Slacker-owned LiveXLive announced the $18.1 million investment in a press release, which was shared with Digital Music News. The all-stock deal was funded with nearly 5.5 million shares of LiveXLive (traded under the symbol LIVX).

Both LiveXLive and the Courtside Group’s directors have approved the transaction, which is expected to be finalized before June.

PodcastOne’s library comprises approximately 300 programs, including podcasts hosted by comedian Adam Carolla, NBA legend Shaquille O’Neal, former heavyweight champion Mike Tyson, MMA star Chael Sonnen, and others. Additionally, the platform’s shows receive over two billion annual downloads.

Addressing his company’s acquisition of PodcastOne, LiveXLive Chairman and CEO Robert Ellin said: “We’re excited to expand our business into the fast-growing podcast category, complementing our music platform of streaming audio, on-demand video and live event performances. The acquisition will add to and diversify our revenue with a strong advertising component.”

LiveXLive is hardly the only music-streaming platform that’s working to establish itself as a high-profile podcasting destination. Back in February, Digital Music News was first to report that Spotify had paid a reported $250 million for The Ringer, a sports and entertainment podcast network founded by ESPN veteran Bill Simmons.

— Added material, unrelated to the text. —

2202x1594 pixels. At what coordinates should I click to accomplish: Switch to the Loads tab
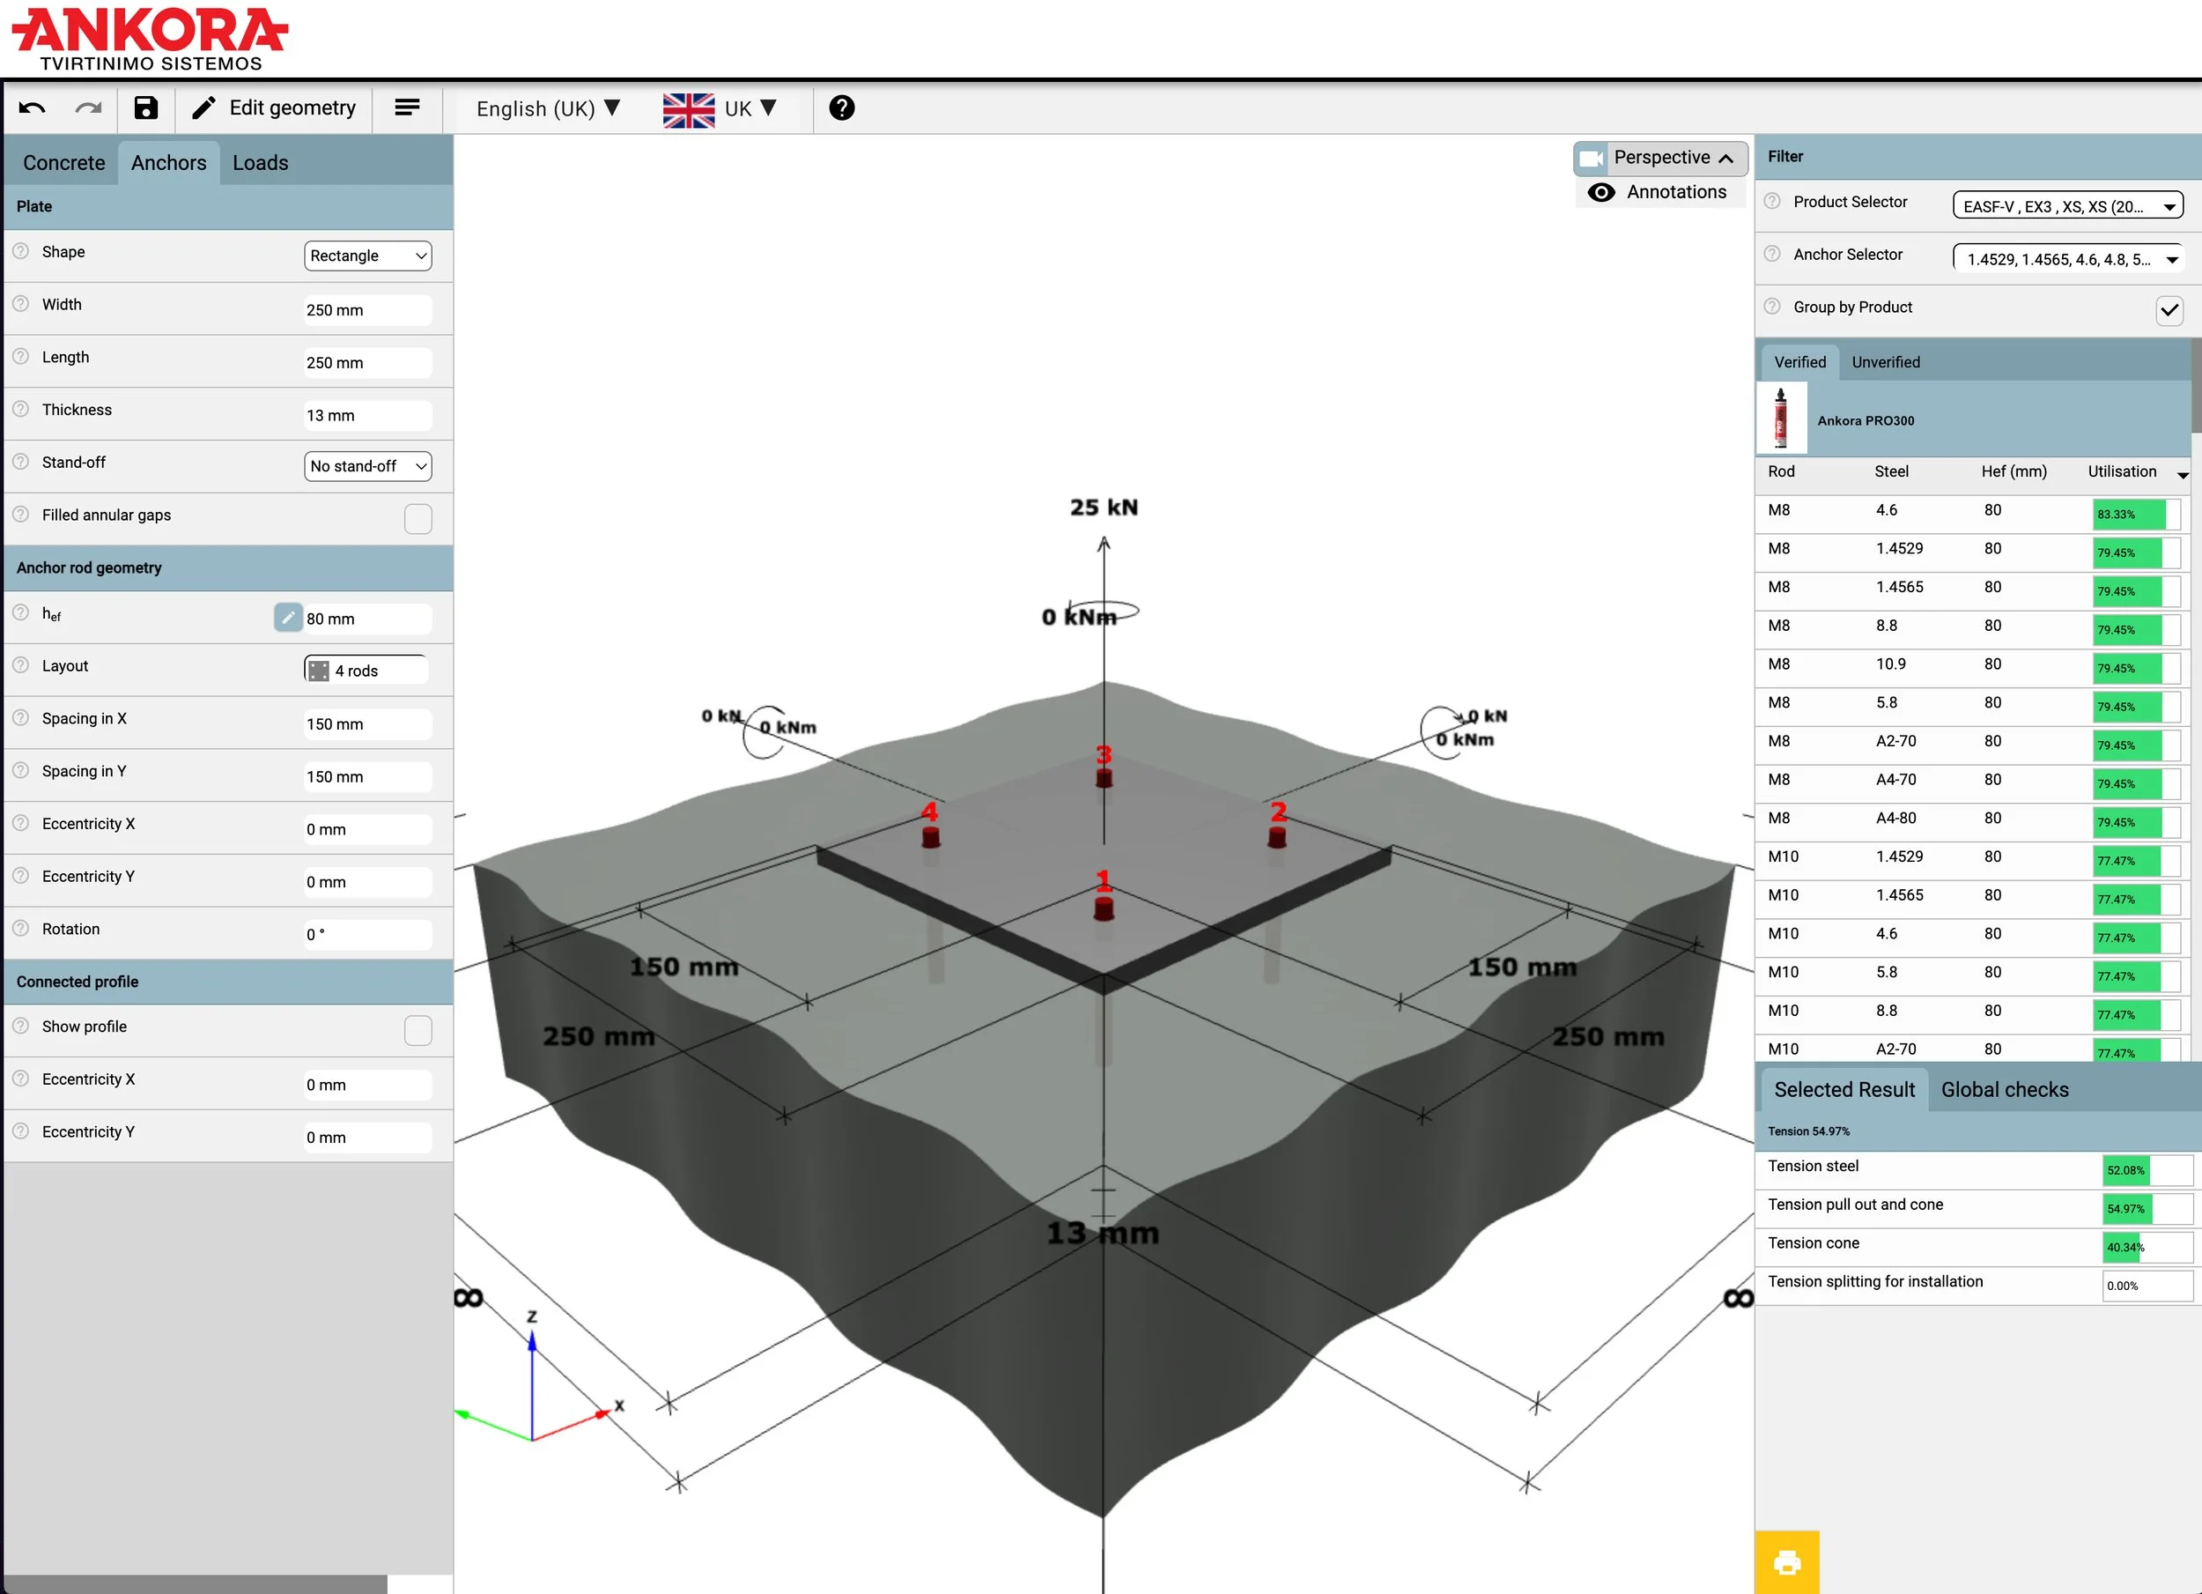point(260,162)
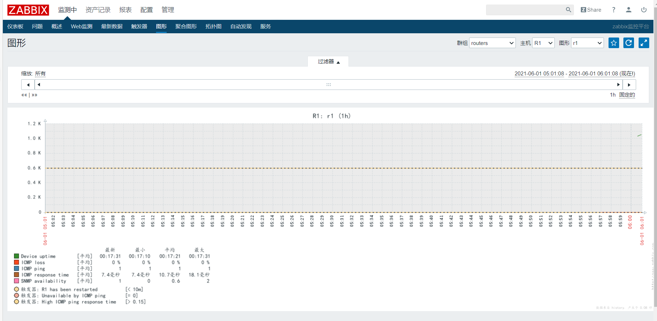Open the 图形 graph dropdown showing r1

587,43
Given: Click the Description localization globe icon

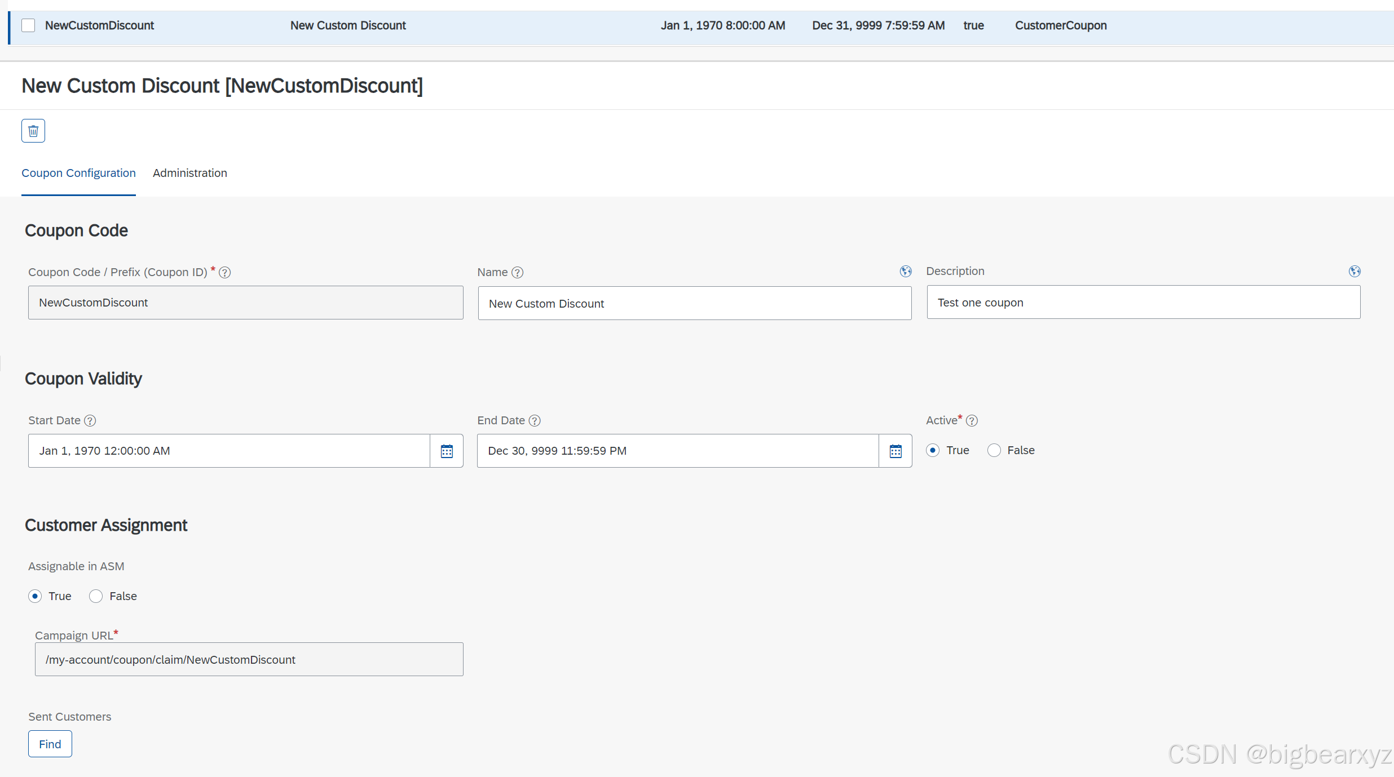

Moreover, nearly a fifth of Spotify’s almost 300 million monthly active users (MAUs) listen to podcasts, according to the Stockholm-based company’s Q1 2020 earnings report. The figure represents a three percent uptick from Spotify’s 2019 podcast listenership, and all signs indicate that podcasts will continue to garner additional listeners in the coming months and years.

At the time of this writing, LiveXLive was trading for over $3.40 per share – close to five times more than the 72 cents per share it touched during the domestic onset of the coronavirus (COVID-19) crisis.